## Exercise description
In the data below, find the line containing "All (645, 1751)"; transcribe it and each line after it exactly, through the last, skipping pictures.
Segment Start: Stored data
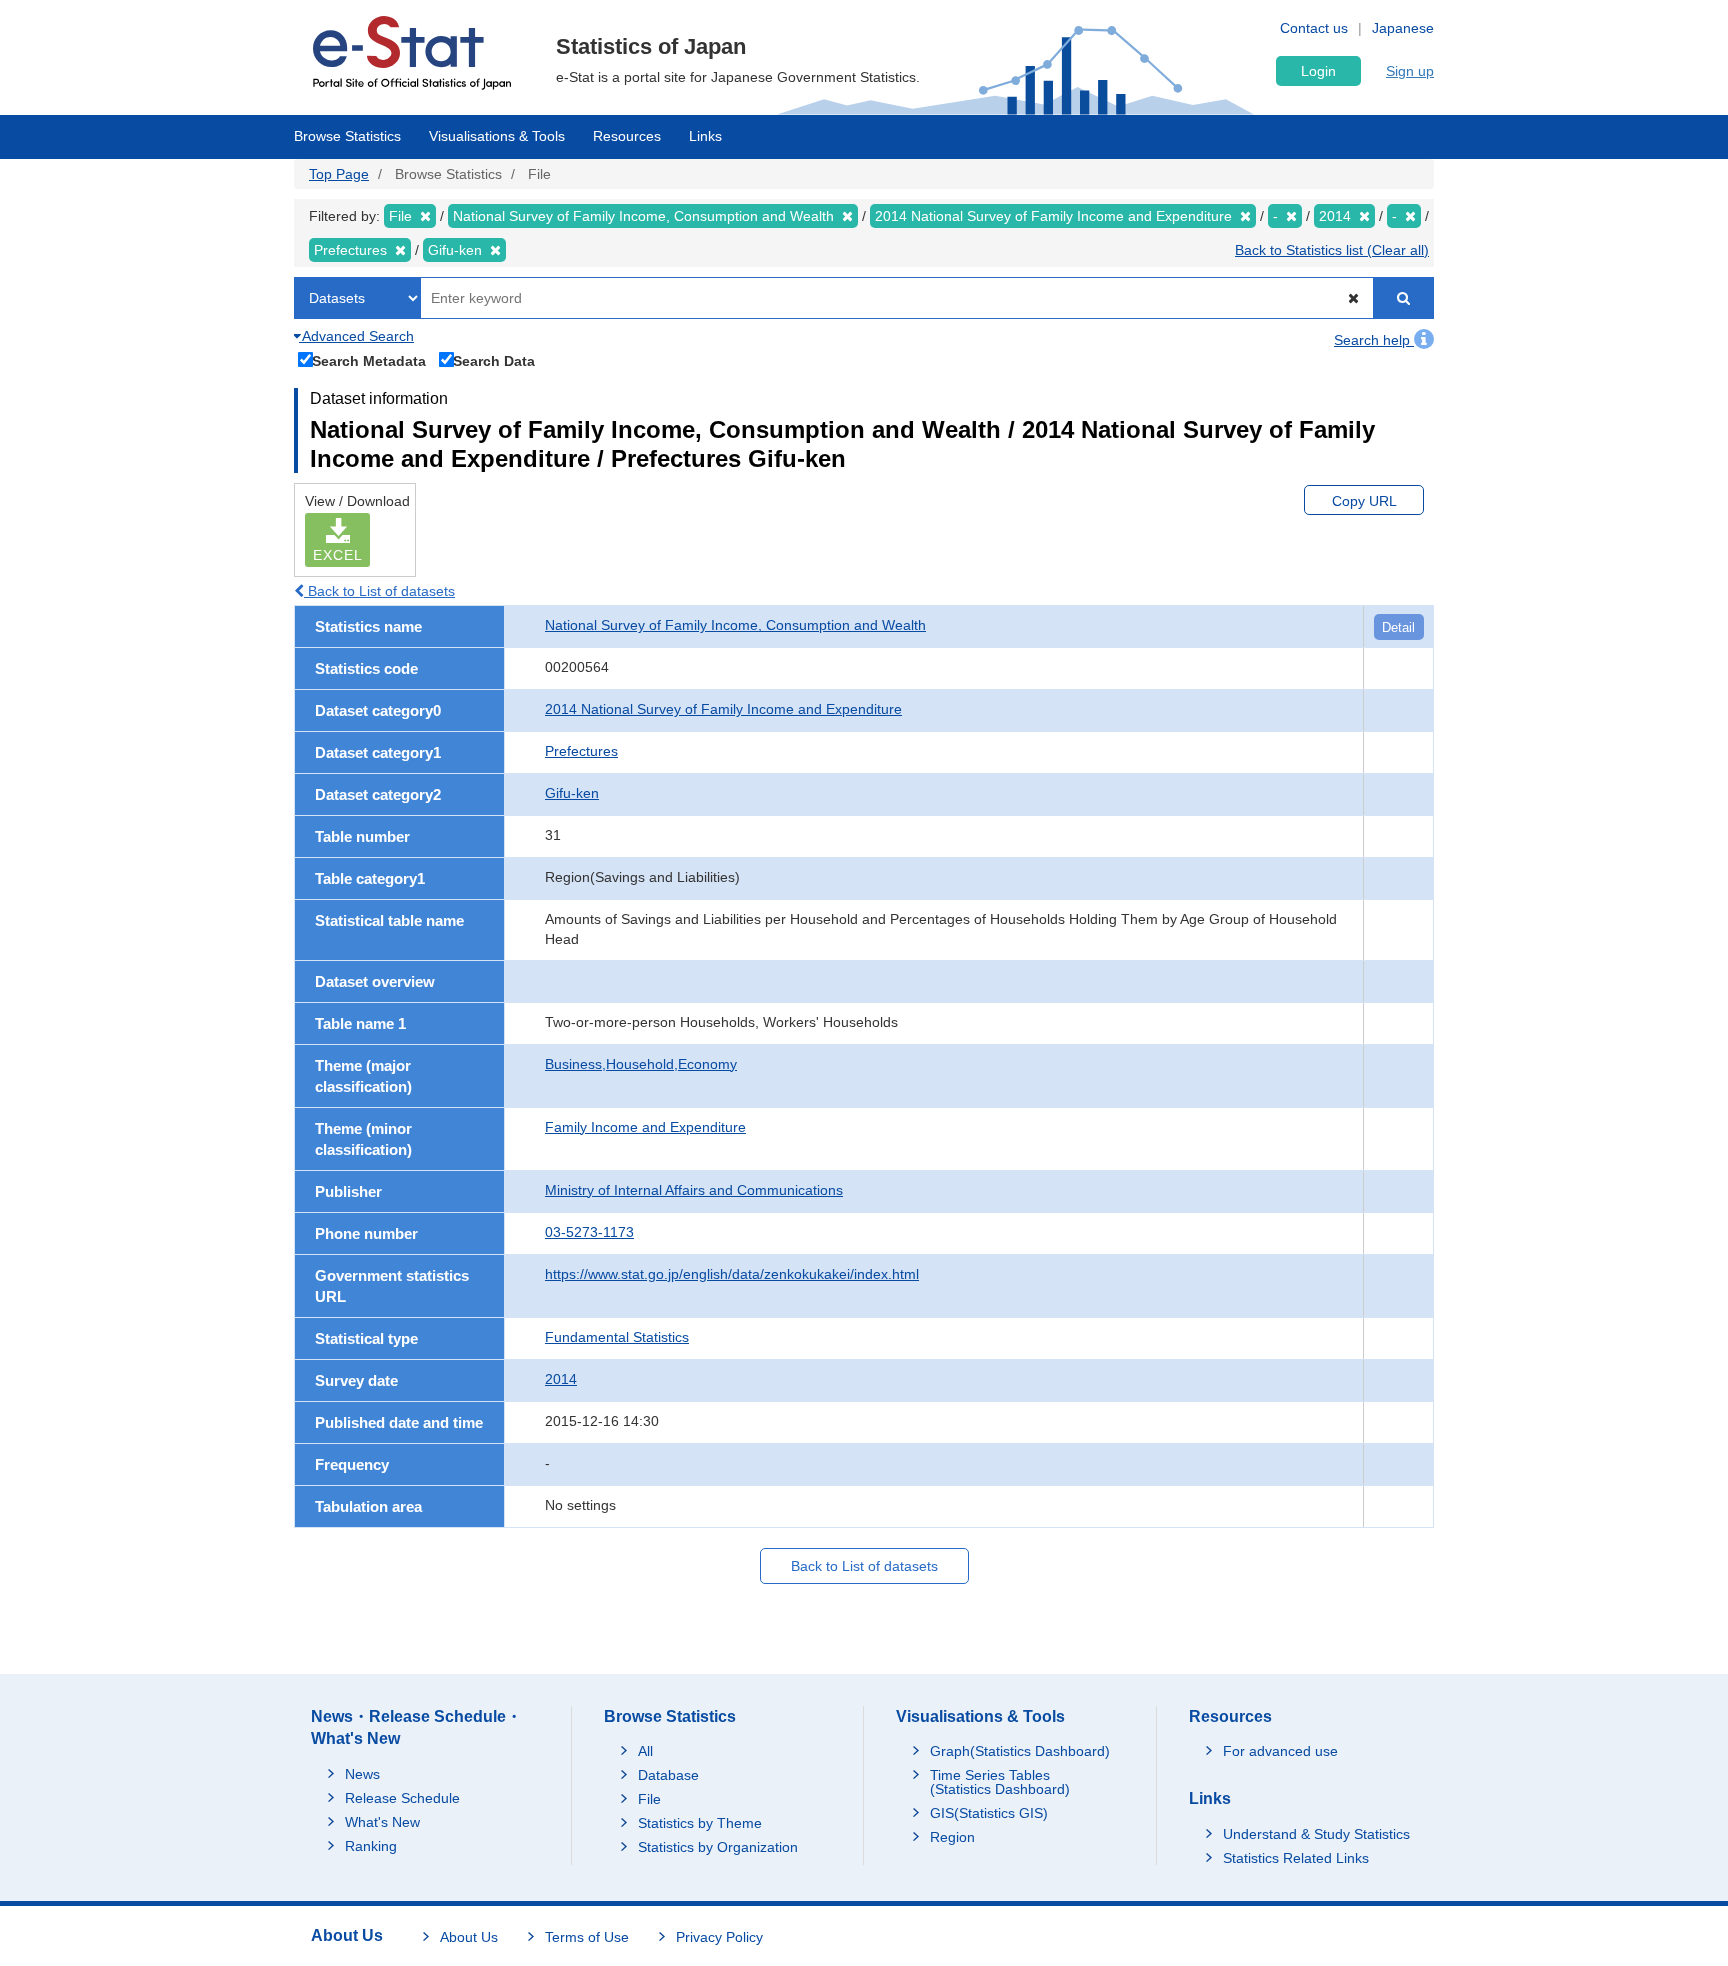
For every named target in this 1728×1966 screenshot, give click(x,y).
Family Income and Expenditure (645, 1127)
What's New (382, 1822)
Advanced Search (356, 336)
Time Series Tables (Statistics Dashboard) (1000, 1782)
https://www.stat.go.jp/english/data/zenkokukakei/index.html (732, 1274)
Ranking (371, 1846)
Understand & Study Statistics (1316, 1834)
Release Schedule (402, 1798)
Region (952, 1837)
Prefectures (581, 751)
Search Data (494, 360)
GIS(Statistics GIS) (989, 1813)
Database (668, 1775)
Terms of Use (587, 1937)
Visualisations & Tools (497, 136)
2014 (561, 1379)
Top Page (339, 174)
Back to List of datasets (379, 591)
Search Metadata (369, 360)
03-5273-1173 (589, 1232)
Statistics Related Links (1296, 1858)
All (645, 1751)
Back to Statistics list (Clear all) (1332, 250)
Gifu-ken (572, 793)
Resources (627, 136)
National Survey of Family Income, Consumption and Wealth (735, 625)
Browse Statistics (347, 136)
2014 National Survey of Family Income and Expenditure (723, 709)
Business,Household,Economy (641, 1064)
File (649, 1799)
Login (1318, 71)
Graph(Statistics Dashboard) (1020, 1751)
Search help (1374, 340)
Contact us (1314, 28)
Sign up (1410, 71)
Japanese (1403, 28)
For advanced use (1280, 1751)
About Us (469, 1937)
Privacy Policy (719, 1937)
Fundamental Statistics (617, 1337)
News (362, 1774)
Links (705, 136)
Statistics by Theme (700, 1823)
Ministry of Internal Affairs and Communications (694, 1190)
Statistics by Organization (718, 1847)
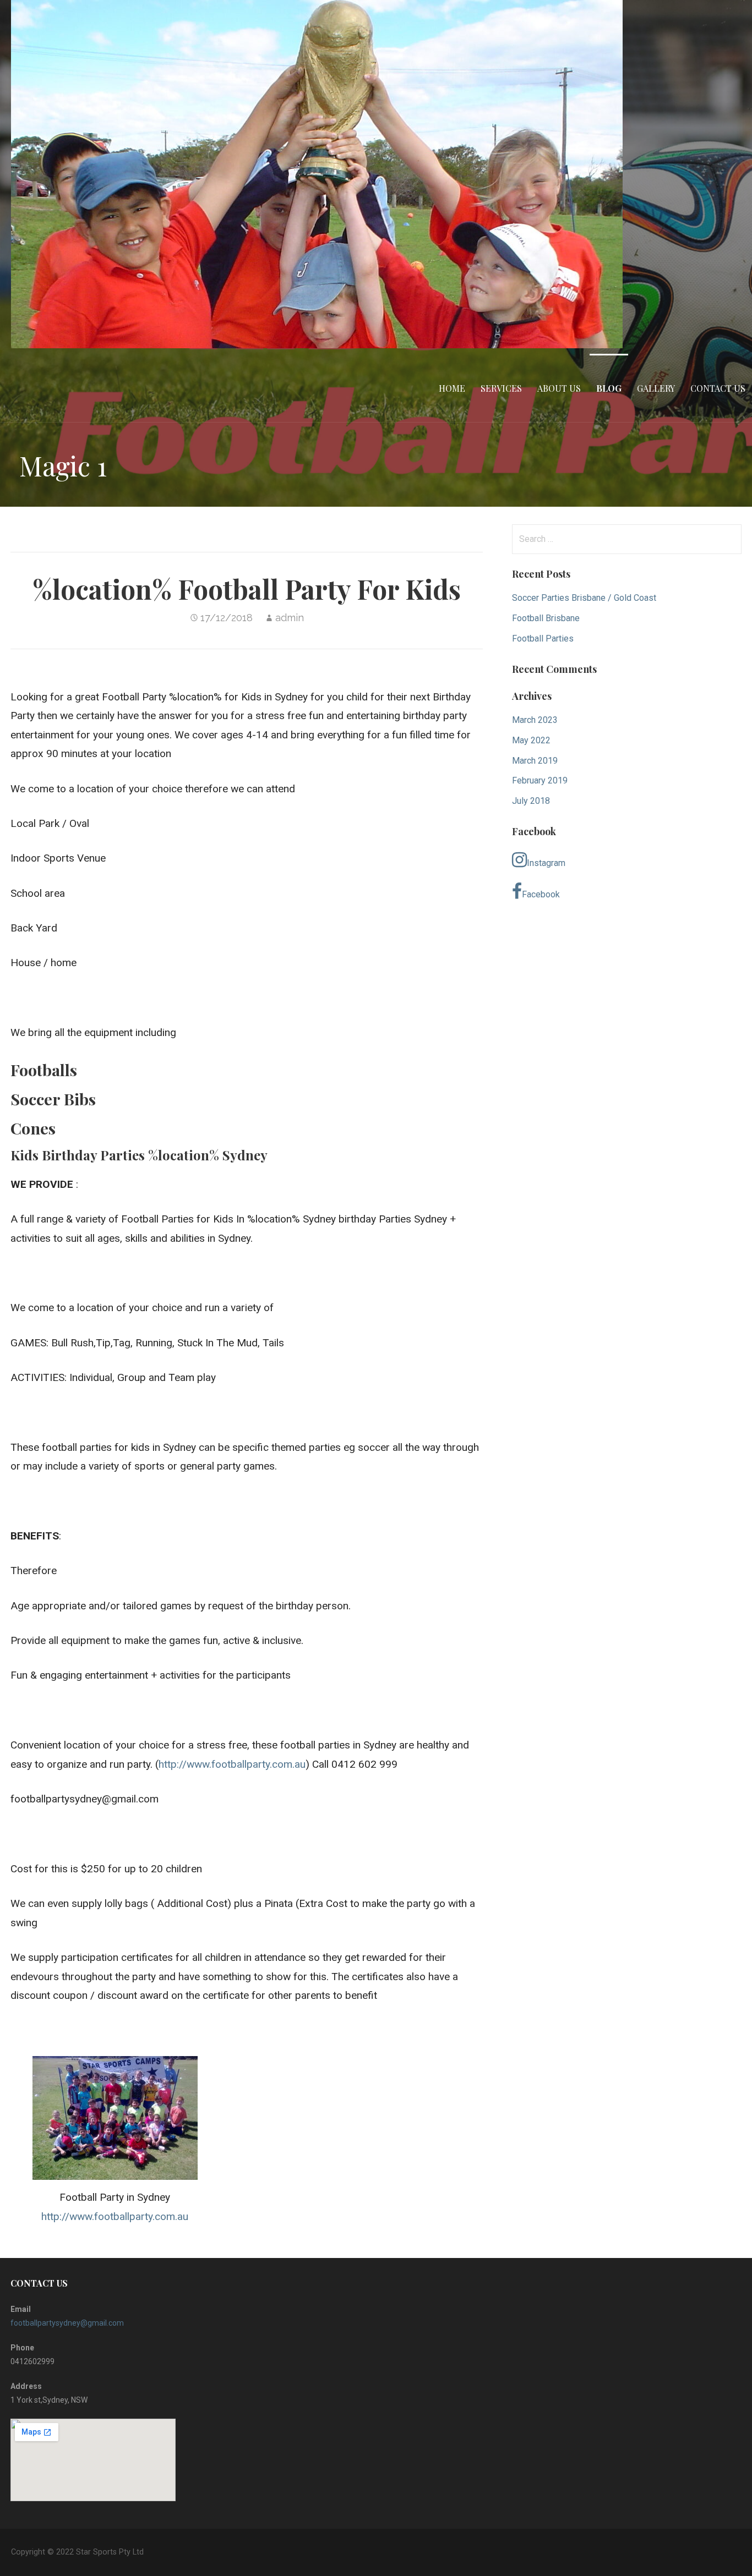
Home (452, 388)
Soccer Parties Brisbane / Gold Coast (584, 598)
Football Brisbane (546, 618)
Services (501, 388)
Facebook (541, 894)
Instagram (546, 863)
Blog (609, 388)
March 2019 (535, 760)
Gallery (656, 388)
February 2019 (540, 780)
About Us (559, 388)
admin (289, 617)
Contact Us (717, 388)
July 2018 (531, 801)
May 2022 (531, 740)
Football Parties (543, 638)
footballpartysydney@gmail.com (67, 2323)
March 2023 (535, 720)
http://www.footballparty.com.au (232, 1764)
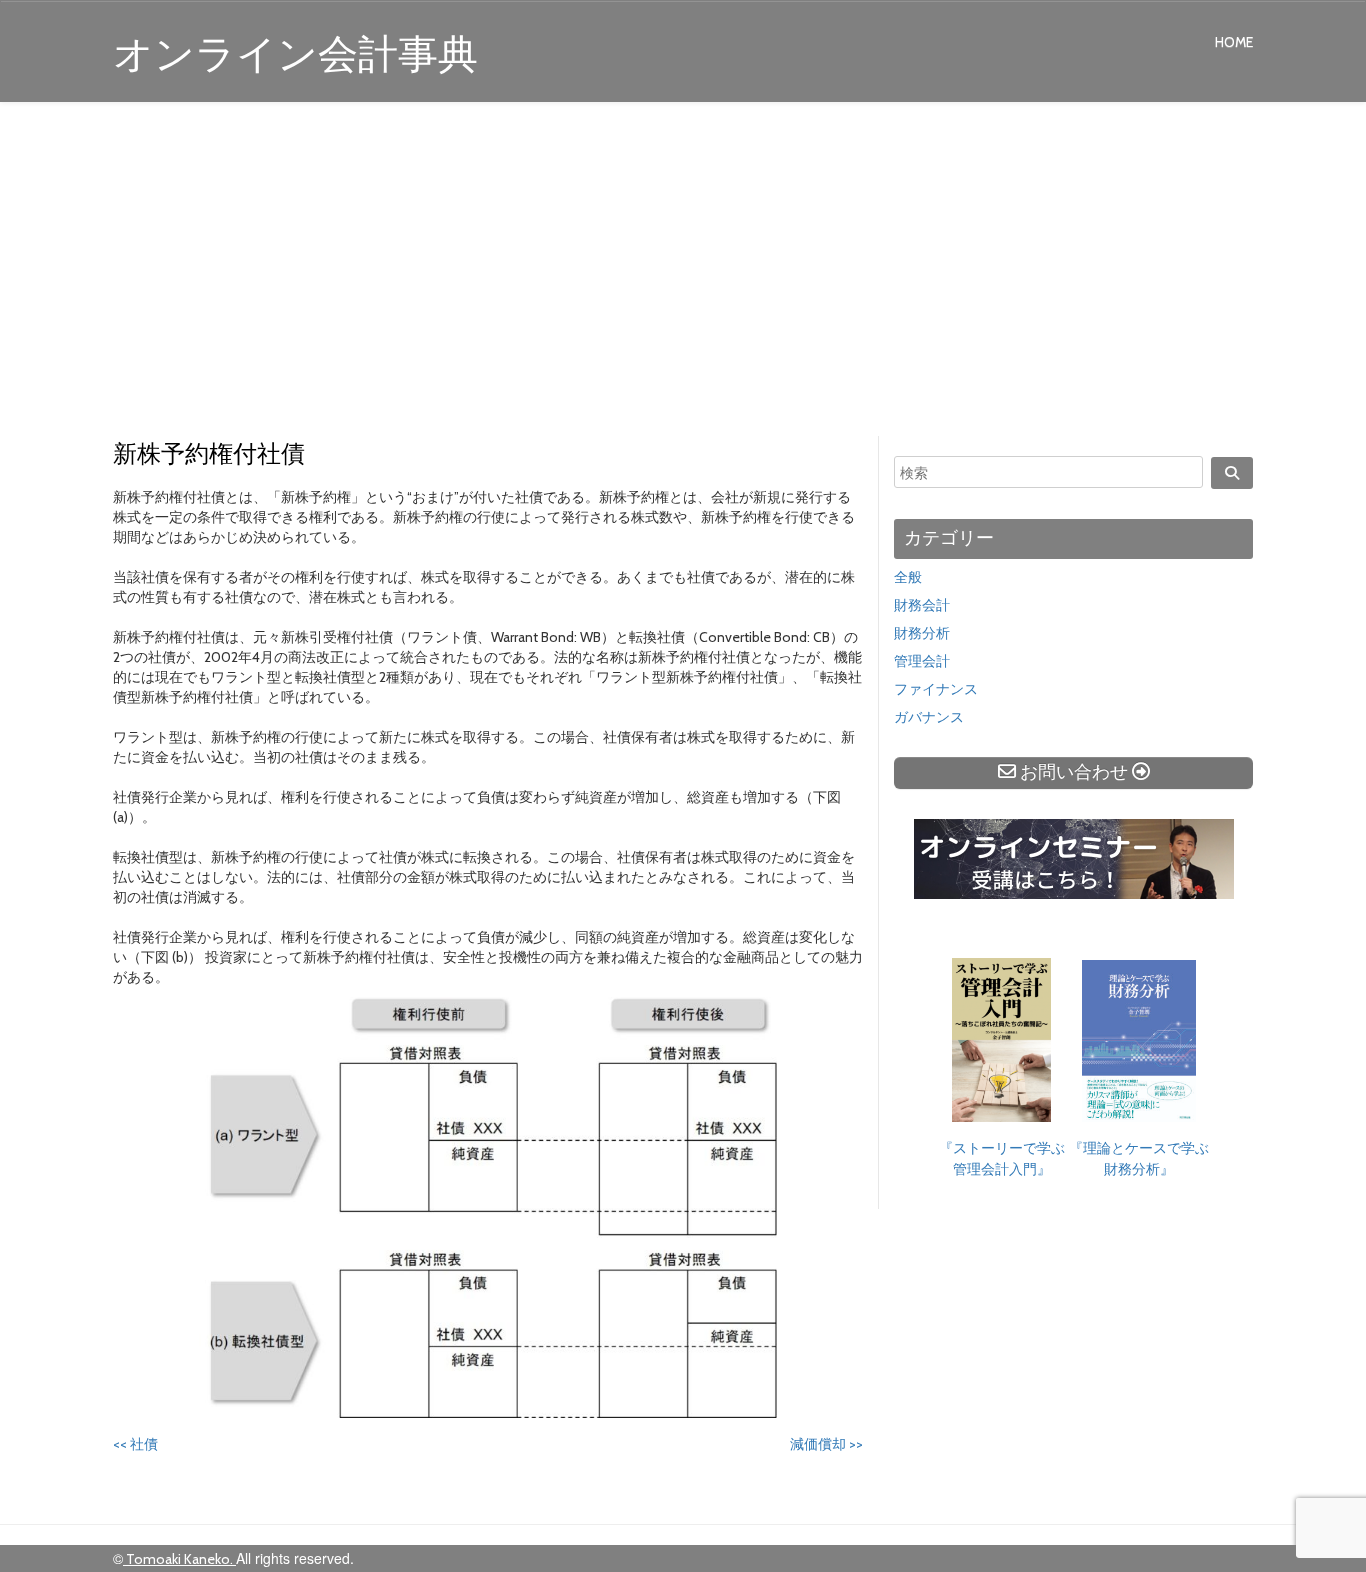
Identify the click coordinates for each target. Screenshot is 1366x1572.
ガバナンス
Segment End: Stored data
## Result of the exercise
All (645, 1751)
Back to Statistics list (Clear all) (1332, 250)
Gifu-ken (572, 793)
Resources (627, 136)
National Survey of Family Income, Consumption and Wealth (735, 625)
Browse Statistics (347, 136)
2014 National Survey of Family Income and Expenditure (723, 709)
Business,Household,Economy (641, 1064)
File (649, 1799)
Login (1318, 71)
Graph(Statistics Dashboard) (1020, 1751)
Search help (1374, 340)
Contact us (1314, 28)
Sign up (1410, 71)
Japanese (1403, 28)
For advanced use (1280, 1751)
About Us (469, 1937)
Privacy Policy (719, 1937)
Fundamental Statistics (617, 1337)
News (362, 1774)
Links (705, 136)
Statistics by Theme (700, 1823)
Ministry of Internal Affairs and Communications (694, 1190)
Statistics by Organization (718, 1847)
Home (452, 388)
Soccer Parties Brisbane / Gold Coast (584, 598)
Football Brisbane (546, 618)
Services (501, 388)
Facebook (541, 894)
Instagram (546, 863)
Blog (609, 388)
March 2019 (535, 760)
Gallery (656, 388)
February 2019 (540, 780)
About Us (559, 388)
admin (289, 617)
Contact Us (717, 388)
July 2018 (531, 801)
May 2022 (531, 740)
Football Parties (543, 638)
footballpartysydney@gmail.com (67, 2323)
March 2023 (535, 720)
http://www.footballparty.com.au (232, 1764)
Identify the click coordinates for each target. Screenshot is 1366x1572.
ガバナンス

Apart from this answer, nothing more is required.